- _WHAT TO PRODUCE_:
Set down, exactly and only, everything from the line containing "Image resolution: width=514" down to the line containing "Given: Click the 结束密码 input field" in the data below; the pictures are not part of the copy.

Start of PROVIDED RECORDS

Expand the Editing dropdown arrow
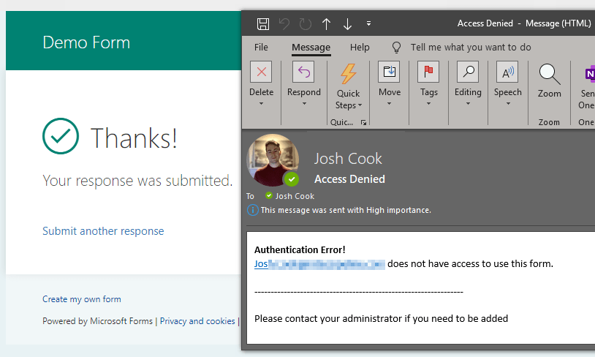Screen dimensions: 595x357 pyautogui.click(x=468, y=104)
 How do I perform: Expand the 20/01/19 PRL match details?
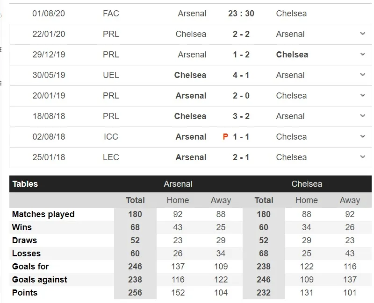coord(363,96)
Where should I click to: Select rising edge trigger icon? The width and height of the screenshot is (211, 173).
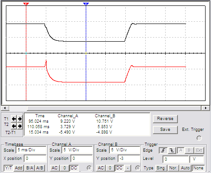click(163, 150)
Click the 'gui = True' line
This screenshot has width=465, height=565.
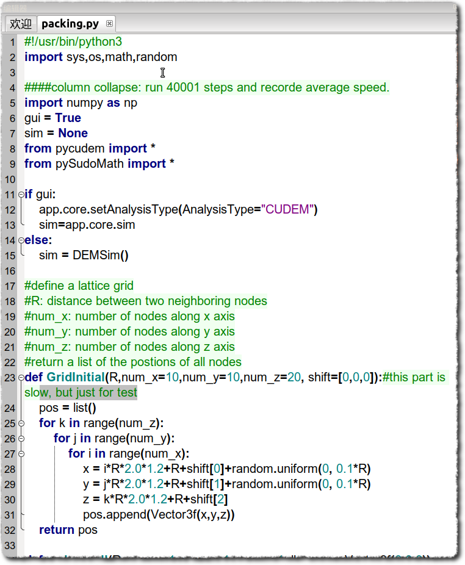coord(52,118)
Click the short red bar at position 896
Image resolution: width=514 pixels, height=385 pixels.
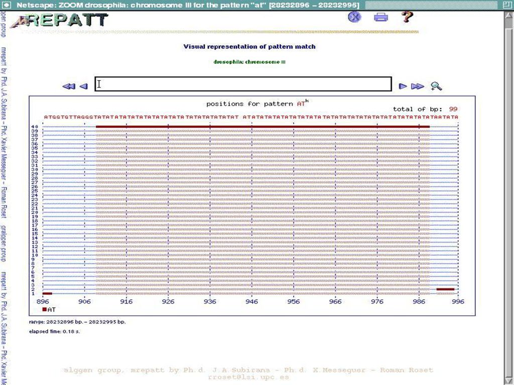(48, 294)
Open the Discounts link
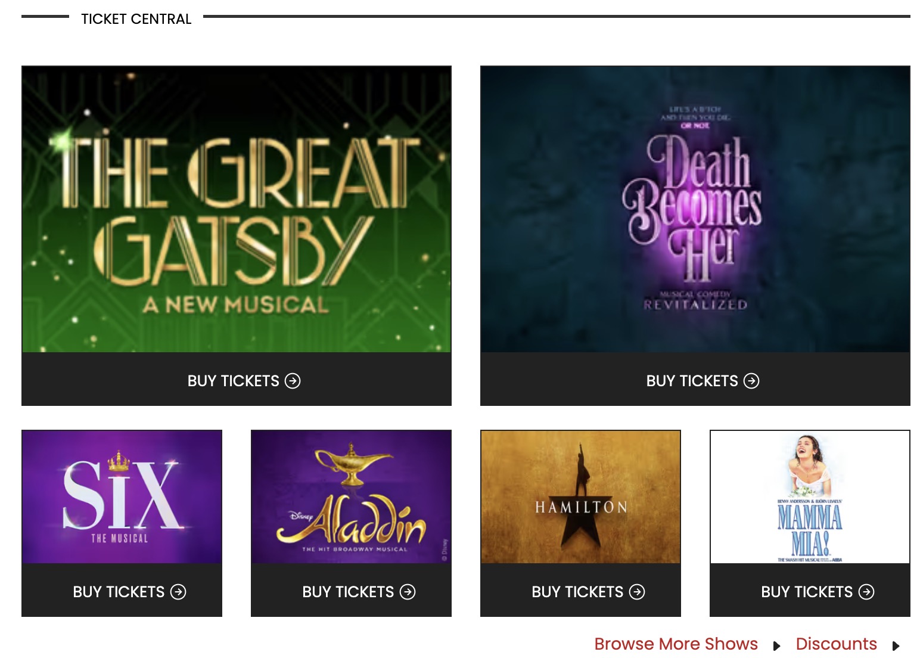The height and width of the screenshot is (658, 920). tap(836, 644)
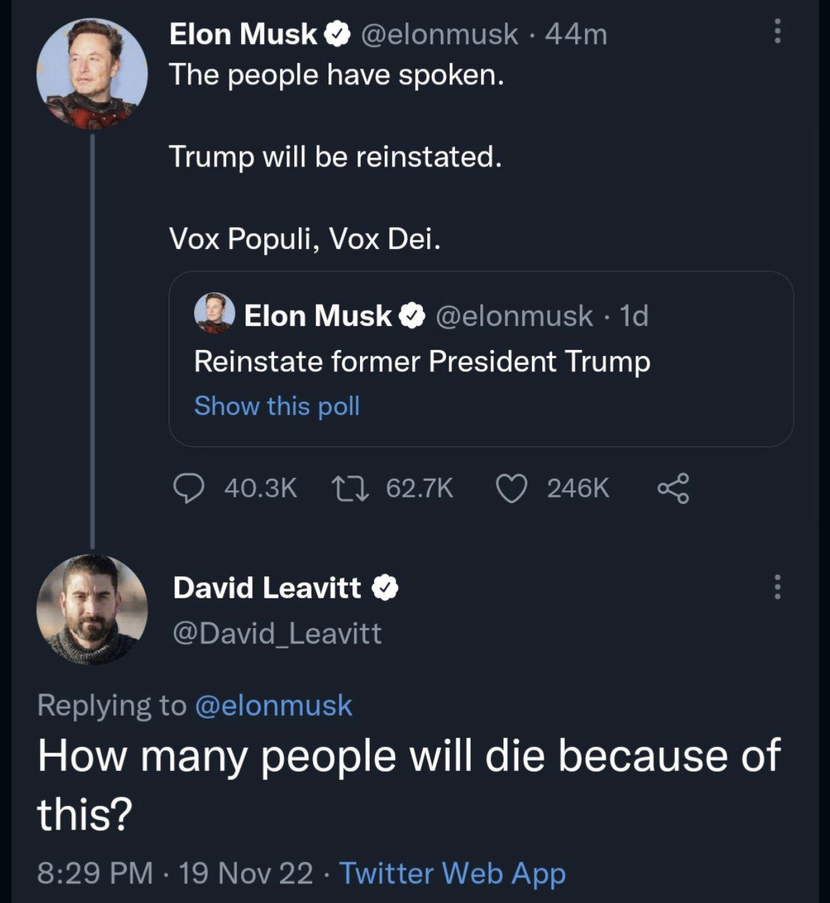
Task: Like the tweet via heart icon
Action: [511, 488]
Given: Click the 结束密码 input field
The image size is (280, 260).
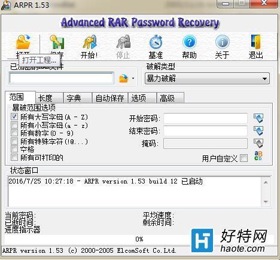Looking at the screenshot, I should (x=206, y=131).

End of PROVIDED RECORDS
Start of PROVIDED RECORDS

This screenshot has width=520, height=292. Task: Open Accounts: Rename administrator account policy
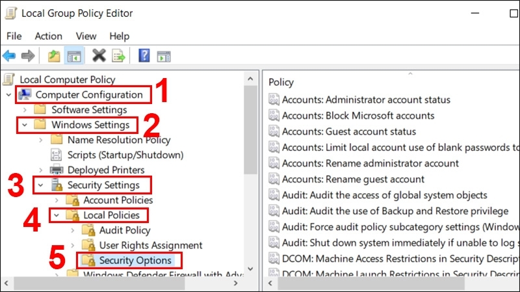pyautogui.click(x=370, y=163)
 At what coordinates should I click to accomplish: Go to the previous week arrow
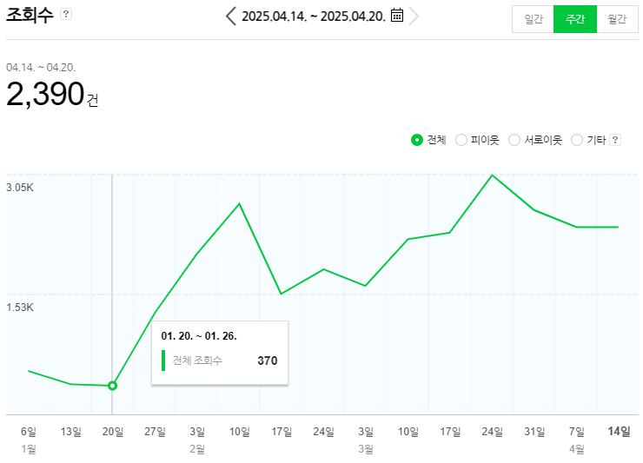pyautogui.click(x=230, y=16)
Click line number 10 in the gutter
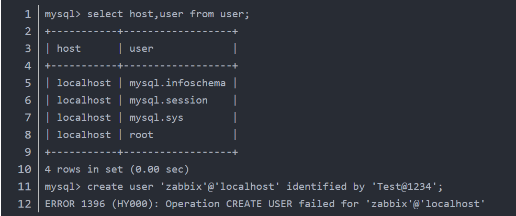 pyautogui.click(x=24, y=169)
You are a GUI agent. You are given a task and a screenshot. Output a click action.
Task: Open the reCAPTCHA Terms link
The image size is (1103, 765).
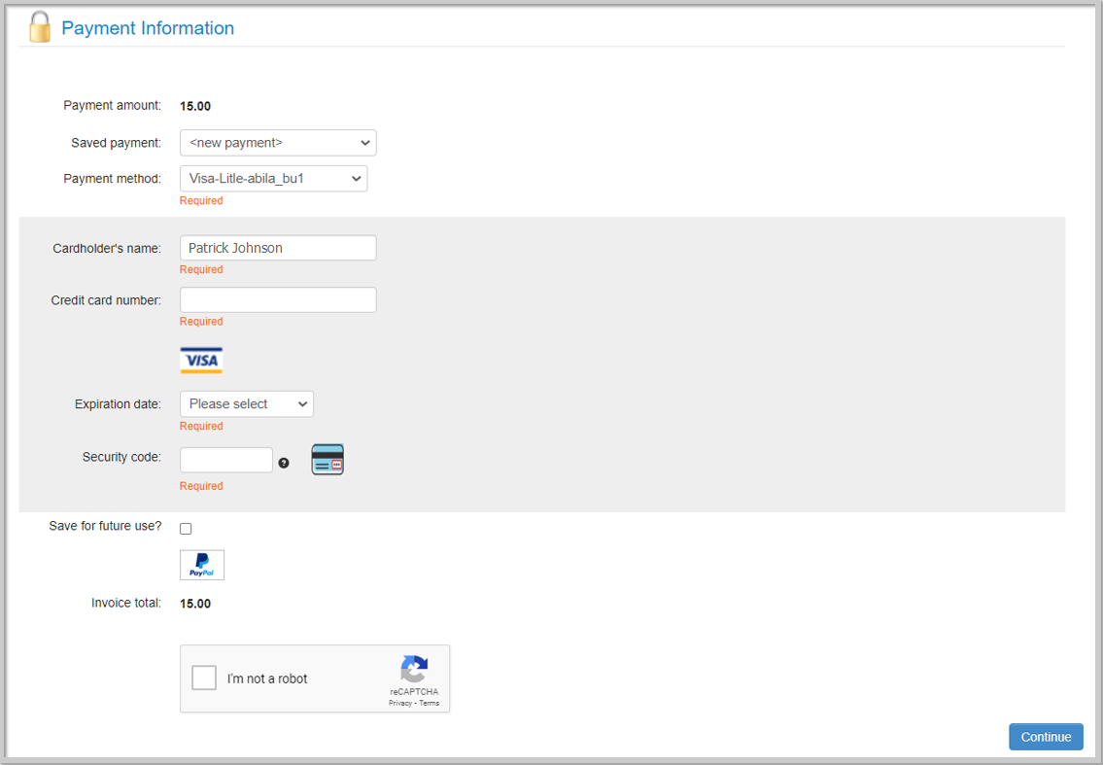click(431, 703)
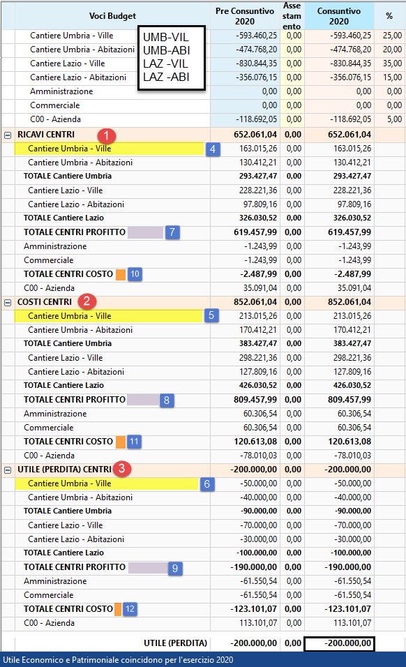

End of PROVIDED RECORDS
Start of PROVIDED RECORDS

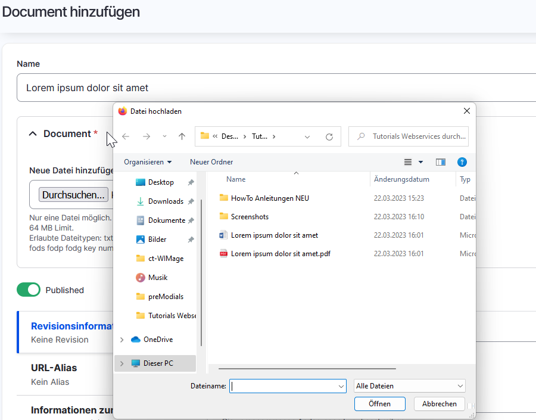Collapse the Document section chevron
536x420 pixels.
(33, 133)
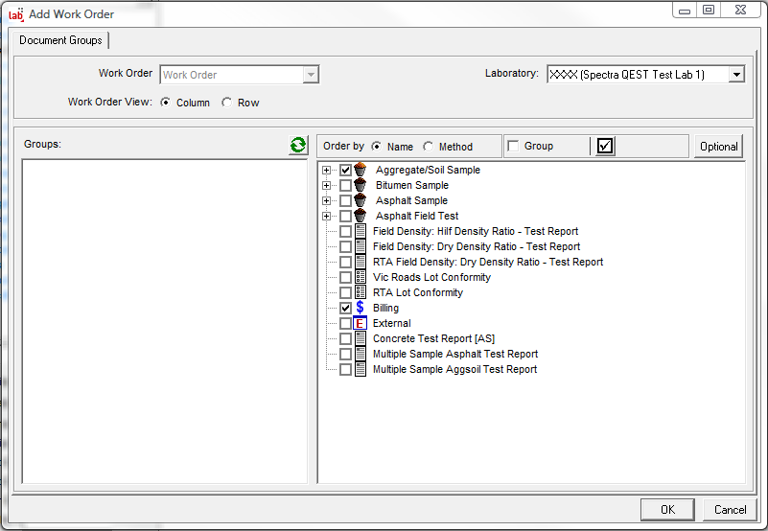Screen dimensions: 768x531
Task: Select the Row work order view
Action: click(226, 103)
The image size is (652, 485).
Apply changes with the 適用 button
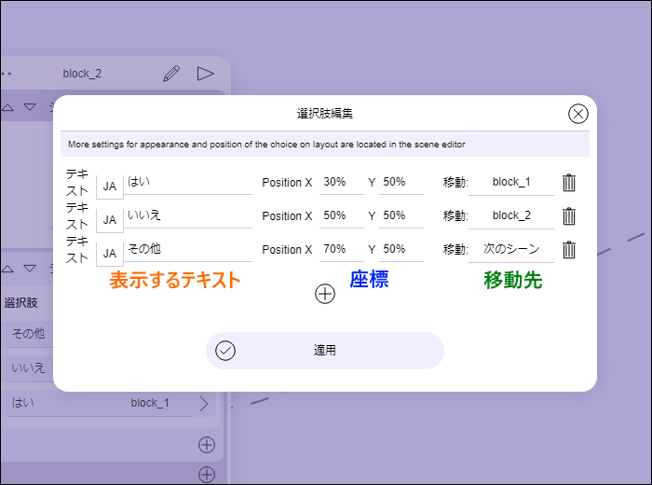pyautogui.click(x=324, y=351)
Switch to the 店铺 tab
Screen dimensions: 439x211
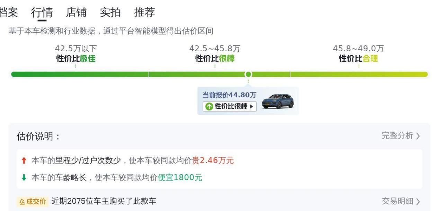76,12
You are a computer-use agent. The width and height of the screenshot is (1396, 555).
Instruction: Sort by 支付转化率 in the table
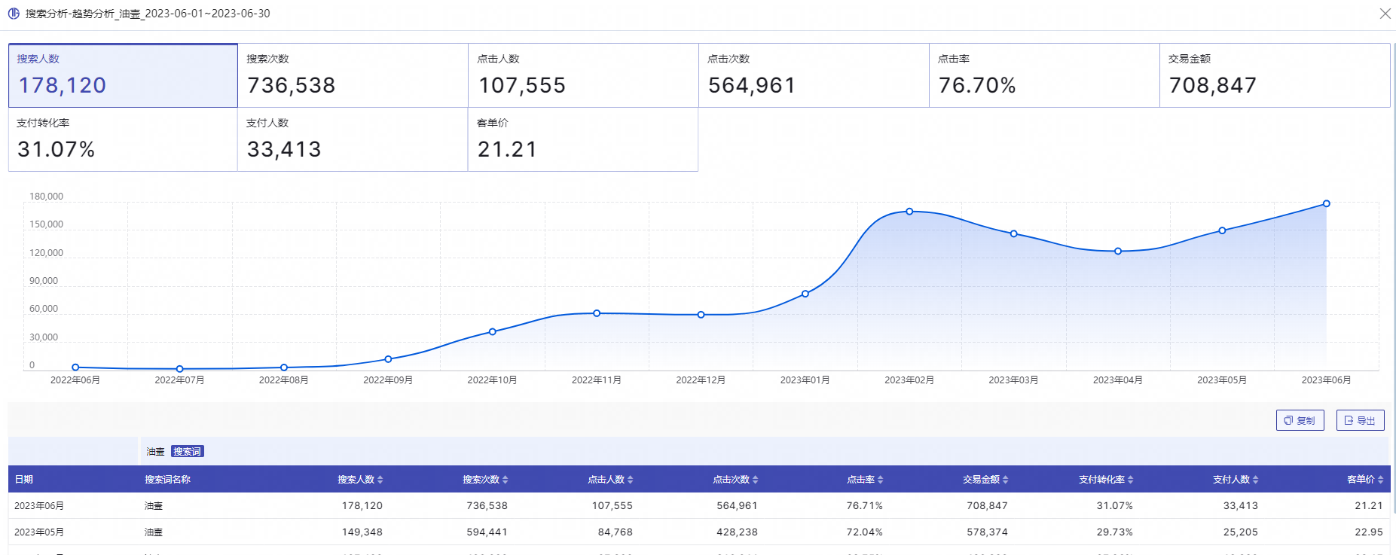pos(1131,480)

End of PROVIDED RECORDS

- _OUTPUT FOR THIS EXERCISE_:
Image resolution: width=514 pixels, height=385 pixels.
(48, 294)
Open the Discounts link
The height and width of the screenshot is (658, 920). tap(836, 644)
Task: Like the tweet via heart icon
Action: [511, 488]
Given: Click the 结束密码 input field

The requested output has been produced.